Article

GRADUATE STUDY IN GREAT BRITAIN

October 1919
Article
GRADUATE STUDY IN GREAT BRITAIN
October 1919

The following statement was prepared by Professor Gerould, Chairman of the Committee on Graduate Instruction at Dartmouth:

"It will be of interest to Dartmouth graduates to know that the British Universities are not only extending a cordial welcome to students from the United States and Canada, but by common agreement are offering the degree of Doctor of Philosophy to American and other 'research students' after a two years' course of study. Dartmouth is upon the list, approved by the Association of American Universities, of colleges and universities in the United States from any of which the various universities of the United Kingdom are ready to receive applications for matriculation.

''That the two great conservative universities of Cambridge and Oxford, overgrown with ancient traditions and bound by formal regulations, should have joined with such youthful institutions as the University of Bristol, which was founded in 1909, in granting the doctor's degree to foreign students on equal terms, is a remarkable example of cooperation under the stimulus of these stirring times.

"Seven of these younger institutions, all established during the last quarter of a century, are associated with the ancient English and Scotch universities in this movement. Announcements in more or less detail regarding opportunities for research at Cambridge, Edinburgh, Birmingham, Bristol, Durham (including colleges at Newcastle-upon-Tyne), Leeds, and Liverpool, are already in the hands of our Committee on Graduate Instruction, and more information regarding other British universities is forthcoming. (It is the wish of the Committee to make this material as widely known among our graduates as it well deserves to be, though space limitations forbid more than a casual mention of it in this issue.

"An attractive feature of this new arrangement is the provision made at the smaller universities whereby the candidate, after a residence of one year, may obtain premission to complete his work, under the direction of the same institution, at some other approved place.

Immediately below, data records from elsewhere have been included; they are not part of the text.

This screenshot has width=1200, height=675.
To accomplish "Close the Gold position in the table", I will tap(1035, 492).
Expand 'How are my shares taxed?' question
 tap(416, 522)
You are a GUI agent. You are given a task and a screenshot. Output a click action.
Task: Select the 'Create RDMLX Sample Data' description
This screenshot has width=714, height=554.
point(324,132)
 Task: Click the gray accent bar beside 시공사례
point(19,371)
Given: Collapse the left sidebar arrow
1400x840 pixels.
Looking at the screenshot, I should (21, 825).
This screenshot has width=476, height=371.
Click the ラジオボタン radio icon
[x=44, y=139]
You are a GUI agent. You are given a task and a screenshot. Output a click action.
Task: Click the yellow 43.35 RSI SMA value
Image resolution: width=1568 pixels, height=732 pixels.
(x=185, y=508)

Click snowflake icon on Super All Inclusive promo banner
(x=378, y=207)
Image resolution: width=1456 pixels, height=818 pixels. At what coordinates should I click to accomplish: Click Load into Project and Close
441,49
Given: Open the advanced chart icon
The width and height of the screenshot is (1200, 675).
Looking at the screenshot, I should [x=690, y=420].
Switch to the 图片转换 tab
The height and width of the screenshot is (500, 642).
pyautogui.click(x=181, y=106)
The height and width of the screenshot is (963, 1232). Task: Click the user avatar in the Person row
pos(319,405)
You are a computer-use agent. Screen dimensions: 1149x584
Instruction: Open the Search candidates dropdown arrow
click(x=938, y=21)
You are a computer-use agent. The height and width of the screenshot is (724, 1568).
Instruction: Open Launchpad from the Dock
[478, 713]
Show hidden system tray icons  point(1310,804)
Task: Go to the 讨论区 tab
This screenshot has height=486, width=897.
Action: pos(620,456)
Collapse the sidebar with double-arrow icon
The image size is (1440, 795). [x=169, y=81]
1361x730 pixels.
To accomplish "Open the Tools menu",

"The exigencies of the war have developed with great rapidity and to a high degree of perfection the branches of science upon which depend the industries, and nowhere has this growth been more rapid than in the group of new universities in the industrial centers of the north of England.

"At Leeds, for example, one finds peculiar opportunities for study and research in the textile and leather industries, in color chemistry and dyeing, in coal mining, as well as in the usual lines of engineering, pure science and arts. At Liverpool one finds a department of Naval Architecture organized under the Faculty of Engineering, while under the Faculties of Science and of Medicine other departments associated with shipping occur. Thus the Faculty of Science includes a department of Oceanography and a Tidal Institute; and the Faculty of Medicine its well-known department of Tropical Medicine.

"Expenses, except at Cambridge and Oxford, are apparently not in excess of contemporary charges at American colleges. In fact, the American student to avoid the high cost of living may well migrate to North Britain.

"It remains to be seen what effect this radical departure regarding the degree of Doctor of Philosophy will have upon graduate study in other countries. Britain now offers this degree practically upon even terms with Germany. The handicap of the foreign language removed, an American student abroad may perhaps accomplish in Great Britain as much in two years as one used to achieve in Germany in three,. though he must go well prepared to undertake active research and should have a very definite program in mind, if he expects to complete in two years a piece of work equivalent to that to which his compatriots in American universities would devote three."